*WHAT YOU ARE ASKED TO DO*:
Through the last line of the entries, please copy every line exactly, starting with the one that contains "Soutěže (376, 265)".

*RECORDS FOR THIS TASK*:
★ ★ ★

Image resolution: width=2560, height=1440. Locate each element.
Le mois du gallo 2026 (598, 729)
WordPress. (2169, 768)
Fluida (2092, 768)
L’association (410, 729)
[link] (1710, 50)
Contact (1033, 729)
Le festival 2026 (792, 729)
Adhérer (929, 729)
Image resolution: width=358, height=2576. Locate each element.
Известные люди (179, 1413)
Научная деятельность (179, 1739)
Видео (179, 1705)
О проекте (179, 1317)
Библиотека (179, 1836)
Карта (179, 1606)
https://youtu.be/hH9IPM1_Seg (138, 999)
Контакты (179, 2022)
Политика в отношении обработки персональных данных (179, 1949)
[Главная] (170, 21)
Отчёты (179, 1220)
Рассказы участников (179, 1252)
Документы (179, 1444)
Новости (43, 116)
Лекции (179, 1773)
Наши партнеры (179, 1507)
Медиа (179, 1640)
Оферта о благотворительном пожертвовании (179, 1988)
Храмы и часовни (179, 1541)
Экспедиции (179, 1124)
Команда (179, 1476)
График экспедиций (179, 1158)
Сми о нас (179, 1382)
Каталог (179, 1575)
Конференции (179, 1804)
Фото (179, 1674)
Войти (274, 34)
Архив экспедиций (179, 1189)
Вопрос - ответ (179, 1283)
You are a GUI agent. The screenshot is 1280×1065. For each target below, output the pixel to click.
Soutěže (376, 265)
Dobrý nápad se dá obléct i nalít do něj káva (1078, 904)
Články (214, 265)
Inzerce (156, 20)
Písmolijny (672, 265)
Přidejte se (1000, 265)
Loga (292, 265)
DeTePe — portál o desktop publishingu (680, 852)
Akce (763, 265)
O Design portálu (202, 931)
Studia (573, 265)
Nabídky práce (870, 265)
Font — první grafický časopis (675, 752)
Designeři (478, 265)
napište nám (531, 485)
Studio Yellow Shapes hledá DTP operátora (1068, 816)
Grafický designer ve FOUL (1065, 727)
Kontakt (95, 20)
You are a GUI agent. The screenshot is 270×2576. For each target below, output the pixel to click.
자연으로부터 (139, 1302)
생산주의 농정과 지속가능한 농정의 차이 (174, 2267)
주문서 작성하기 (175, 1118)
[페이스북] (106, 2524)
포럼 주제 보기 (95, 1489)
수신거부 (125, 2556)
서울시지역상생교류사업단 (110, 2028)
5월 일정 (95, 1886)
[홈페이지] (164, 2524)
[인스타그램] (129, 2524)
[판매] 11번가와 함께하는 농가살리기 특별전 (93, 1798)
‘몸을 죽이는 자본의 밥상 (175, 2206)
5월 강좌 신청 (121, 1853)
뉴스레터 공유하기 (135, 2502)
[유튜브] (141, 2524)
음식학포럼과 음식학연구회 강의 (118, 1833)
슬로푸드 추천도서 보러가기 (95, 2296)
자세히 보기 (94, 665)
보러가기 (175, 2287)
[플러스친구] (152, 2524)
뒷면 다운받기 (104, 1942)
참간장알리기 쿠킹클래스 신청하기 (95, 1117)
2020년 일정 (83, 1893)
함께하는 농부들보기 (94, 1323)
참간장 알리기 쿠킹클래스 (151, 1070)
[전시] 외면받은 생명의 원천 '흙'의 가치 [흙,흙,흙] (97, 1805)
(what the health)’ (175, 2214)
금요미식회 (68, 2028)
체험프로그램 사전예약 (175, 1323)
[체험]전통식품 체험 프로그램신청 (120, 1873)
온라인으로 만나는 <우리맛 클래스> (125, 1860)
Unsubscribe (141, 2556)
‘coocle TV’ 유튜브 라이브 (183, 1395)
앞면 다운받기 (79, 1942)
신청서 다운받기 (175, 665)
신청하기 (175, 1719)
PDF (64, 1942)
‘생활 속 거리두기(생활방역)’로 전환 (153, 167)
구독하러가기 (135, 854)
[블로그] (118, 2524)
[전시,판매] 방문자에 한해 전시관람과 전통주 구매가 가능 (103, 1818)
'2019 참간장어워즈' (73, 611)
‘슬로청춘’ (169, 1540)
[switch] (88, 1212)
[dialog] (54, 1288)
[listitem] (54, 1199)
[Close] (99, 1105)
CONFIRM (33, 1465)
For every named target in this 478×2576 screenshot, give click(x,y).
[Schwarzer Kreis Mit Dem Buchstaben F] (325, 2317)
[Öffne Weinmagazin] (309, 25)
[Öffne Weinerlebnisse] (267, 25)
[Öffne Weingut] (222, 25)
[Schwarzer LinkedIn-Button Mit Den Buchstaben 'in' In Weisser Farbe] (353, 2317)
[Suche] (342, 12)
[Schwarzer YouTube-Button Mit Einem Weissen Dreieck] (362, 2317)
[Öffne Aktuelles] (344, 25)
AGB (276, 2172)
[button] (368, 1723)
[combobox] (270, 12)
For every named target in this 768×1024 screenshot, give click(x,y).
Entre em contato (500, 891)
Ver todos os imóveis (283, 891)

★ ★ ★

*EXERCISE RESPONSE*:
Soutěže (376, 265)
Dobrý nápad se dá obléct i nalít do něj káva (1078, 904)
Články (214, 265)
Inzerce (156, 20)
Písmolijny (672, 265)
Přidejte se (1000, 265)
Loga (292, 265)
DeTePe — portál o desktop publishingu (680, 852)
Akce (763, 265)
O Design portálu (202, 931)
Studia (573, 265)
Nabídky práce (870, 265)
Font — první grafický časopis (675, 752)
Designeři (478, 265)
napište nám (531, 485)
Studio Yellow Shapes hledá DTP operátora (1068, 816)
Grafický designer ve FOUL (1065, 727)
Kontakt (95, 20)
You are a GUI agent. The screenshot is 270×2576. For each target below, output the pixel to click.
자연으로부터 (139, 1302)
생산주의 농정과 지속가능한 농정의 차이 (174, 2267)
주문서 작성하기 (175, 1118)
[페이스북] (106, 2524)
포럼 주제 보기 (95, 1489)
수신거부 (125, 2556)
서울시지역상생교류사업단 (110, 2028)
5월 일정 (95, 1886)
[홈페이지] (164, 2524)
[인스타그램] (129, 2524)
[판매] 11번가와 함께하는 농가살리기 특별전 (93, 1798)
‘몸을 죽이는 자본의 밥상 (175, 2206)
5월 강좌 신청 (121, 1853)
뉴스레터 공유하기 (135, 2502)
[유튜브] (141, 2524)
음식학포럼과 음식학연구회 강의 (118, 1833)
슬로푸드 추천도서 보러가기 (95, 2296)
자세히 보기 (94, 665)
보러가기 (175, 2287)
[플러스친구] (152, 2524)
뒷면 다운받기 (104, 1942)
참간장알리기 쿠킹클래스 신청하기 (95, 1117)
2020년 일정 (83, 1893)
함께하는 농부들보기 (94, 1323)
참간장 알리기 쿠킹클래스 (151, 1070)
[전시] 외면받은 생명의 원천 '흙'의 가치 [흙,흙,흙] (97, 1805)
(what the health)’ (175, 2214)
금요미식회 (68, 2028)
체험프로그램 사전예약 (175, 1323)
[체험]전통식품 체험 프로그램신청 (120, 1873)
온라인으로 만나는 <우리맛 클래스> (125, 1860)
Unsubscribe (141, 2556)
‘coocle TV’ 유튜브 라이브 (183, 1395)
앞면 다운받기 (79, 1942)
신청서 다운받기 (175, 665)
신청하기 (175, 1719)
PDF (64, 1942)
‘생활 속 거리두기(생활방역)’로 전환 (153, 167)
구독하러가기 (135, 854)
[블로그] (118, 2524)
[전시,판매] 방문자에 한해 전시관람과 전통주 구매가 가능 (103, 1818)
'2019 참간장어워즈' (73, 611)
‘슬로청춘’ (169, 1540)
[switch] (88, 1212)
[dialog] (54, 1288)
[listitem] (54, 1199)
[Close] (99, 1105)
CONFIRM (33, 1465)
For every named target in this 478×2576 screenshot, give click(x,y).
[Schwarzer Kreis Mit Dem Buchstaben F] (325, 2317)
[Öffne Weinmagazin] (309, 25)
[Öffne Weinerlebnisse] (267, 25)
[Öffne Weingut] (222, 25)
[Schwarzer LinkedIn-Button Mit Den Buchstaben 'in' In Weisser Farbe] (353, 2317)
[Suche] (342, 12)
[Schwarzer YouTube-Button Mit Einem Weissen Dreieck] (362, 2317)
[Öffne Aktuelles] (344, 25)
AGB (276, 2172)
[button] (368, 1723)
[combobox] (270, 12)
For every named target in this 768×1024 screenshot, give click(x,y).
Entre em contato (500, 891)
Ver todos os imóveis (283, 891)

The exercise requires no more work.